* [Extrait]:
__________________________________________________

M. le président. La parole est à Mme Dominique Vérien.
Mme Dominique Vérien. Monsieur le président, monsieur le ministre, mes chers collègues, nous débattons aujourd'hui de la proposition de loi de notre collègue Xavier Iacovelli visant à permettre à un enfant de se libérer de son obligation alimentaire à l'égard d'un parent défaillant.
Le sujet est sensible, profondément humain, car il touche à ce que notre droit civil a de plus intime : le lien entre parents et enfants, la réciprocité des devoirs familiaux, la solidarité entre générations, mais aussi la réparation des blessures de l'enfance.
Cette proposition de loi part d'une intention louable : protéger les victimes et éviter qu'un enfant maltraité ne soit un jour contraint d'assumer les charges d'un parent violent ou négligent.
En effet, dans certains cas, l'obligation alimentaire peut apparaître comme profondément injuste. Aujourd'hui, un enfant devenu adulte peut être contraint de subvenir aux besoins d'un parent avec lequel il n'a plus aucun lien affectif, parfois même après avoir subi des violences ou de la négligence. On comprend qu'il ne souhaite pas payer pour celui qui l'a blessé.
De ce point de vue, je le redis, l'esprit de la proposition de loi est louable : il s'agit de rétablir une forme de justice morale. Mais il faut rappeler que le droit français prévoit déjà des dispositifs permettant de s'exonérer de cette obligation alimentaire : une décharge s'applique déjà aux enfants qui ont été retirés de leur milieu familial et à ceux dont l'un des parents est condamné pour une agression sexuelle sur un autre membre de la famille, mais aussi, dans certains cas les plus graves, aux enfants dont le parent s'est vu retirer son autorité parentale par le juge pénal ou le juge aux affaires familiales. Peut-être faut-il en effet élargir les motifs de décharge, comme le prévoit l'amendement n° 6 rectifié bis.
Autrement dit, il existe déjà des voies de recours, parfois longues ou complexes, certes, mais bien réelles, et qui ont le mérite de s'appuyer sur l'appréciation du juge et sur un encadrement de longue date de la jurisprudence.

__________________________________________________

* [Jeu de données]:
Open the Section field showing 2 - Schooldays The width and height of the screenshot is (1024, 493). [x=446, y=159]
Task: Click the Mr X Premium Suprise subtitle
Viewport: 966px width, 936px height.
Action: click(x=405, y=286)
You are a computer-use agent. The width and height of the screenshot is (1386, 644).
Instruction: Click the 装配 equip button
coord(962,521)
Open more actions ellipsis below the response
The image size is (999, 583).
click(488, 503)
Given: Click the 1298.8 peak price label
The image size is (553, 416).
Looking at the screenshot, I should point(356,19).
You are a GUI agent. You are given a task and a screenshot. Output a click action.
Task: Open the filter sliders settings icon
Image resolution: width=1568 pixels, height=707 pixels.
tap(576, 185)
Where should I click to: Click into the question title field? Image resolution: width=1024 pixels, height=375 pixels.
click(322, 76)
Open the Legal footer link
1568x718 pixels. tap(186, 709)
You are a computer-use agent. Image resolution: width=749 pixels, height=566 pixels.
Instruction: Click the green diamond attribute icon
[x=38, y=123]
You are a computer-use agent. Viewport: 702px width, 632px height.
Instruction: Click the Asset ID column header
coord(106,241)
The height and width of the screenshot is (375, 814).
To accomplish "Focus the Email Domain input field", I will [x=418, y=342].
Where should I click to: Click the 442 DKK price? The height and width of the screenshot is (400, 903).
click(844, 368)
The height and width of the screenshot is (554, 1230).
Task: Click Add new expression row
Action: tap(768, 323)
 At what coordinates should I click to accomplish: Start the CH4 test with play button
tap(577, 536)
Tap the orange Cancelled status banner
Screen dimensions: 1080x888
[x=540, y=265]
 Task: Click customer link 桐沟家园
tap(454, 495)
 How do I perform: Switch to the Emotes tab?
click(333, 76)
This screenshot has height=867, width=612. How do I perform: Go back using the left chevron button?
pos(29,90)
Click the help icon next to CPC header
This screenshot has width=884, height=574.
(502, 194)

__________________________________________________

* [Objectif]: Recopiez à l'identique le passage de l'extrait sur l'obligation alimentaire qui commence par « Mme Dominique Vérien. Monsieur » et se poursuit jusqu'à « d'un parent défaillant. ».

* [Résultat attendu]:
Mme Dominique Vérien. Monsieur le président, monsieur le ministre, mes chers collègues, nous débattons aujourd'hui de la proposition de loi de notre collègue Xavier Iacovelli visant à permettre à un enfant de se libérer de son obligation alimentaire à l'égard d'un parent défaillant.